Sure, we still have to care for our families and care well for them.  But when we can’t see eternities trail through scattered laundry, junk mail, school papers, wrappers, dishes, empty toilet paper rolls, fuzzy leftovers, splattered mirrors, scummy showers and tubs, overflowing garbages and stained floors, we will just be a barely limp along tired. But when we trade in our just plain “tired” for “gloriously tired,” then we will know His power has gone out from us leading the way. And though the sidelines may stay cluttered, the path marked eternity remains clear and the closer we get the smaller those piles appear.

Please watch the above video and be refreshed when you are poured out and empty and poor!

Join the conversation and tell me about your messy tired!
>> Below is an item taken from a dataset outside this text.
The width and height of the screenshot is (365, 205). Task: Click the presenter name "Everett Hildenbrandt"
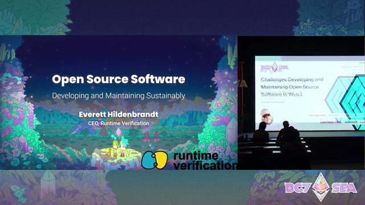point(119,114)

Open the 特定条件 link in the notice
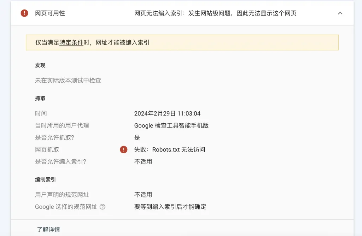(71, 43)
held, consumed, crazy in love with Jesus,

trish

2 thoughts on “gloriously tired

  1. “the silent weight of Holy wrapped in skin hanging off the edge of heaven, dangling above hell”
    Maybe it’s because I’ve been in Mark 15 this week, just walking to the cross with Him again, or maybe it’s because this is pure poetry, but the phrase stopped me in my tracks. I wrote it in my journal. Thank you for taking time to share your gift with the rest of us.